11/09/2018 News Team

In a farming dispute tackled in court, Judge Eyre QC ruled in High Court that a £1.65 million farm and bungalow are to be included in the deceased’s estate and not part of a farming business.

The deceased, Ben Wild, died in 2003 and the farming partnership continued between the two brothers, Malcolm and Gregory Wild, until 2016 when relations broke down. 

Claimant Gregory Wild believed that the farm and bungalow were part of the farming partnership, and therefore subject to the partnership’s winding-down proceedings. However, defendants Malcolm Wild, his wife Abigail and his mother Jean argued the farm and bungalow had passed to Jean as specified in their father’s will.

Malcolm and Abigail had also invested significantly in the bungalow’s renovation, which during the case was valued at £285,000. Another point of contention was how much of the renovation’s budget had come from the farming partnership, which Gregory argued was a majority.

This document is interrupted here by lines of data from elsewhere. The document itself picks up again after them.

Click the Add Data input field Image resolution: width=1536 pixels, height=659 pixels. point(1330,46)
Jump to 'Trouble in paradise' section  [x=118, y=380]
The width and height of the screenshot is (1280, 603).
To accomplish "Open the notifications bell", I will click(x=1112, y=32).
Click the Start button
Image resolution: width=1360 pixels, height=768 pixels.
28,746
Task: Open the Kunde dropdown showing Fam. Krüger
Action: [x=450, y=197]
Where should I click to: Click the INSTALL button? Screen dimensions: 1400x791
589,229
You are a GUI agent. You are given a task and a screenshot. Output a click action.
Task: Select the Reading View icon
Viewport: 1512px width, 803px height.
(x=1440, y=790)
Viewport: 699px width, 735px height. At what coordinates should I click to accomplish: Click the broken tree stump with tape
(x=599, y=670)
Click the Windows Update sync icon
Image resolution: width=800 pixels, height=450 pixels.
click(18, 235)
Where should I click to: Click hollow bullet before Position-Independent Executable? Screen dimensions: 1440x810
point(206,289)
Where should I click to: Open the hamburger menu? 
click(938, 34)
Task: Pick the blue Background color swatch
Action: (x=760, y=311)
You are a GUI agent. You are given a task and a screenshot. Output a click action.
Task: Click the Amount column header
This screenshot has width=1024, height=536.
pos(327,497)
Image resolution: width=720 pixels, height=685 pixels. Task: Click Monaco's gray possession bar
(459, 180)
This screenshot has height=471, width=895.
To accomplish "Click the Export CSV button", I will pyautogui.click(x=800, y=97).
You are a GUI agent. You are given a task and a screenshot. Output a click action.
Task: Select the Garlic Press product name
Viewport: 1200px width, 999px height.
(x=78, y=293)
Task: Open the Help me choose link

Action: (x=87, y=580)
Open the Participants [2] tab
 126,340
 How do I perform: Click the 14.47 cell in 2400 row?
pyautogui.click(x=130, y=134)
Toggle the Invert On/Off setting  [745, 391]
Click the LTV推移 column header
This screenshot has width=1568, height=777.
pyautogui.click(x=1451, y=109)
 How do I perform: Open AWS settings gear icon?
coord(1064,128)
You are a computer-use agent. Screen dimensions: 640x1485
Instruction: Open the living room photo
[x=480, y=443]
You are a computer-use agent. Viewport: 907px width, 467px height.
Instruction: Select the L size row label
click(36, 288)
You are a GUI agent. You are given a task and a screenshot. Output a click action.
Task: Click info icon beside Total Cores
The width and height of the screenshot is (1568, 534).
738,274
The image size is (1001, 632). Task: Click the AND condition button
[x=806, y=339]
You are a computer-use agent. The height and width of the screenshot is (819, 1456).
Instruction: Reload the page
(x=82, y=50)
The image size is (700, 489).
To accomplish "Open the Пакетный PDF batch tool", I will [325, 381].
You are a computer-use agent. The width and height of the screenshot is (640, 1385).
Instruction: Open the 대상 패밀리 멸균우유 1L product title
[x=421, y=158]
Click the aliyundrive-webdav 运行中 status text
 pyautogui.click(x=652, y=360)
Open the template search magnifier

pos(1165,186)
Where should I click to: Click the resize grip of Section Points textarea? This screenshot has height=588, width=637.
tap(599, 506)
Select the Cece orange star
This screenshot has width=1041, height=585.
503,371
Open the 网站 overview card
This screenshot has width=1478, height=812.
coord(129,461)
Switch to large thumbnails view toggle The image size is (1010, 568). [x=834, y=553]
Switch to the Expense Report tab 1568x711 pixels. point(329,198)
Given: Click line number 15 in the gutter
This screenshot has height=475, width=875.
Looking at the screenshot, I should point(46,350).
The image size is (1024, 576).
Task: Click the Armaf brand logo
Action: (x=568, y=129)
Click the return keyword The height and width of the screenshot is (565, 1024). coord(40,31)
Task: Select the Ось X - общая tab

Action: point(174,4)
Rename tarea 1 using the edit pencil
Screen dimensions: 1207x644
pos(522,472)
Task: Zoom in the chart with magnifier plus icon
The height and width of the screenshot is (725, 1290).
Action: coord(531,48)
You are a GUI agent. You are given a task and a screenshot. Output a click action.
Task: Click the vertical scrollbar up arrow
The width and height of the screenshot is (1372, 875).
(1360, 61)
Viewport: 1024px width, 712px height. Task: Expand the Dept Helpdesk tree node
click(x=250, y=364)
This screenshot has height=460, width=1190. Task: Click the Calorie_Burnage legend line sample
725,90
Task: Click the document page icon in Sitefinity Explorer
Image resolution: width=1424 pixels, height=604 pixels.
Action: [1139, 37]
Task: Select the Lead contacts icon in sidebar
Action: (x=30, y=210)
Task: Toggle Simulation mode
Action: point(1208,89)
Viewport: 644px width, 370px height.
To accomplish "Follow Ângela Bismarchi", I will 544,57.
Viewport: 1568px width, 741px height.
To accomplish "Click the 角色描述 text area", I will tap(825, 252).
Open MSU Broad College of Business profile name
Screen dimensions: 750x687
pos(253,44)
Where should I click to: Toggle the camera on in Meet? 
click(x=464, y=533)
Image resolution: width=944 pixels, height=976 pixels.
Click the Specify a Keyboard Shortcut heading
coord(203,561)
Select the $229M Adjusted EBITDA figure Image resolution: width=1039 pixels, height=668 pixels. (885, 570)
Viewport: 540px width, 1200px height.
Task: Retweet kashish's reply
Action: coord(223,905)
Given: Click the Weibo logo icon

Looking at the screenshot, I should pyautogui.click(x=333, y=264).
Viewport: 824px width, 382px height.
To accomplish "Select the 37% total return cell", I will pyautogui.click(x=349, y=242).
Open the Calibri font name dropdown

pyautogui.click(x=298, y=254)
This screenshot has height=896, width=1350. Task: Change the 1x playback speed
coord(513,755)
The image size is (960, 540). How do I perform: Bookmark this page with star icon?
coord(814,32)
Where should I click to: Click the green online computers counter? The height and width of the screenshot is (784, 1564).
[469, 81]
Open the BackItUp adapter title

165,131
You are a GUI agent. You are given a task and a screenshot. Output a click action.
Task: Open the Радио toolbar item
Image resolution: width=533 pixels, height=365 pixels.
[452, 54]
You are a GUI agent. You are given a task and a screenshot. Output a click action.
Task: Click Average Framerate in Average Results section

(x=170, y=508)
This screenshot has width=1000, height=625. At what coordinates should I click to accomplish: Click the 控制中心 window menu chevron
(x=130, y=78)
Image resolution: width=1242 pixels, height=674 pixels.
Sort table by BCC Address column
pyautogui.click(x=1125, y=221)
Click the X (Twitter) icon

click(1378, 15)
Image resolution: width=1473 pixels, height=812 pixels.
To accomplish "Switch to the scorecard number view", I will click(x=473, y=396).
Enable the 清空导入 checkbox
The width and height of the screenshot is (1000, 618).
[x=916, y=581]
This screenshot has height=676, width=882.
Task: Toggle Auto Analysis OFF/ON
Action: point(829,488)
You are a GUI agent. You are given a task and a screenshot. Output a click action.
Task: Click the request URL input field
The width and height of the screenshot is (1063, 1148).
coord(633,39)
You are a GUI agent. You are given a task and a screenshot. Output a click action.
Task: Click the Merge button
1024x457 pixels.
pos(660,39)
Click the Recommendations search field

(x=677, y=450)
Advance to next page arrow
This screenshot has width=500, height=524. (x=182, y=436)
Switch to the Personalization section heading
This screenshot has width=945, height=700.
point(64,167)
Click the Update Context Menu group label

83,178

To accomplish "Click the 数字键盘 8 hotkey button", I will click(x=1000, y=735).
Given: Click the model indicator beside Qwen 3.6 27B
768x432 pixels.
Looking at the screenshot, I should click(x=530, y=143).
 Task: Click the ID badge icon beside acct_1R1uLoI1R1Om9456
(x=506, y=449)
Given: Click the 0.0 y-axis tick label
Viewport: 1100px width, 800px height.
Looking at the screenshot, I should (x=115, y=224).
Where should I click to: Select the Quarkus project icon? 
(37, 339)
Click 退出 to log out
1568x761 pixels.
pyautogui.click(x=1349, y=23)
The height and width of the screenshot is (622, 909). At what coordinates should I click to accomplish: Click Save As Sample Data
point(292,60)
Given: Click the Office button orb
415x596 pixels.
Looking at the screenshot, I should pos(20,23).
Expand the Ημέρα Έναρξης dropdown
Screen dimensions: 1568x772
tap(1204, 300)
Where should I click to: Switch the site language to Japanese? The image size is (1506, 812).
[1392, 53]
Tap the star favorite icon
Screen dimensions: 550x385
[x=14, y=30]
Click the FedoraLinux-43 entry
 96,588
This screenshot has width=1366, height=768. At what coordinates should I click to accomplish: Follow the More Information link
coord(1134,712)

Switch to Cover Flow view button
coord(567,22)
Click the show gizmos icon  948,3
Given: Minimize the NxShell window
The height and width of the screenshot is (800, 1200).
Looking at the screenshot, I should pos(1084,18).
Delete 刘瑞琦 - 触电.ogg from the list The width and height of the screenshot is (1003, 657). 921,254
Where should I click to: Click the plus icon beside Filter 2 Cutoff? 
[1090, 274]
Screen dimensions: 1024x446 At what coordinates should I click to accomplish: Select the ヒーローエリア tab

The partnership’s accounts and mentions of the farm and bungalow were incomplete as records had been lost or never recorded, which led to the dispute.

Will dispute specialists at Irwin Mitchell Private Wealth have highlighted the importance of keeping up to date documentation for farming businesses, particularly if a family member expects to inherit it.

Heather Roberts, an associate in the UK law firm's will, trust and estate disputes team, said: “It was a good outcome for the defendants as the judge ruled the farm and bungalow were indeed belonging to their mother and that they had a proprietary estoppel claim against the bungalow, which has been their home for decades. However, the dispute could have been avoided had the family made sure that all assets were clearly accounted for either in a will or a formal partnership agreement decades earlier.

“The Wild brothers’ relationship had deteriorated significantly over the years, even coming to blows in the past as mentioned in the judgment. It is likely the stress and cost – both emotional and monetary - of the will dispute that has taken years to resolve soured relations even further.

“Other families that have a family business and have an understanding that it may pass to them upon the death of their parents should look into drawing up a formal agreement to avoid this situation – the more complex a structure, the lengthier and more costly the dispute could be.”